### Excerpt
---+---

Canada's small businesses not helped by BoC’s restrictive policy, CFIB says

But what does the organization see ahead for the economy and SMEs?

Canada's small businesses not helped by BoC’s restrictive policy, CFIB says
Steve Randall

Canada’s small and medium sized businesses continue to face headwinds, despite growth expectation for the economy from the Canadian Federation of Independent Business (CFIB).

The organization has published its latest Main Street Quarterly and says the Bank of Canada’s policies are not supportive of growth for SMEs and even as it forecasts economic growth to edge up to 0.9% year-over-year in the second quarter from 0.8% in the first quarter, there are significant issues for business owners.

The report, in partnership with economic and strategic analysis firm AppEco, notes the easing of inflation in the first three months of 2024, but business investment contracted and is expected to do so further in the second quarter albeit at a slower rate.

CFIB’s chief economist and vice-president of research, Simon Gaudreault, said businesses need the BoC to do more.

“As widely expected, the Bank took a wait-and-see approach for a sixth consecutive time and didn’t announce any rate cuts. With more signals showing that inflation is generally getting under control, there’s bigger pressure on the Bank to lower rates in the near term,” he said. “The Bank’s restrictive policy is not going to help SMEs in the next few months as they’re continuing to face headwinds as shown by a decrease in investment and a high level of insufficient demand.”

Insufficient demand

Insufficient demand – the top limitation on sales or production growth – is a key issue for SMEs with half of firms participating in the research citing this, the highest level since the pandemic and similar to where it was in the economic slowdown of 2015. Businesses are reluctant to increase prices as a result.

While some industries are more impacted than others by weaker demand, such as retail and hospitality vs. professional services. Overall, there are roughly equal levels of insufficient demand across the good producing and services producing sectors.

“Our forecasts suggest that the economy will see positive growth in early 2024,” added Gaudreault. “However, business owners remain modestly optimistic about the future of their business and will be watching the upcoming federal budget closely for any sign of meaningful cost relief, as well as the start of widely anticipated interest rate cuts in the upcoming months that could improve sales and lower financing costs.”

---+---

### Problem requirements
Please rewrite the stretch from "The organization has" through "for business owners." of the CFIB article, replacing "Bank of Canada" with "central bank".

### Data shown
---+---

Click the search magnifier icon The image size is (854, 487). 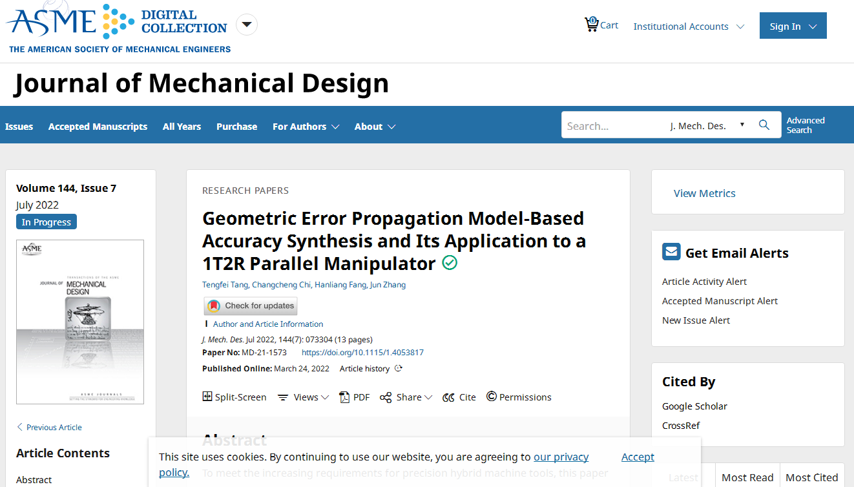coord(764,125)
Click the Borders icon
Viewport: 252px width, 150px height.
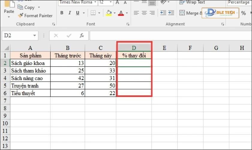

---+---

### Solution for this problem
The organization has published its latest Main Street Quarterly and says the central bank’s policies are not supportive of growth for SMEs and even as it forecasts economic growth to edge up to 0.9% year-over-year in the second quarter from 0.8% in the first quarter, there are significant issues for business owners.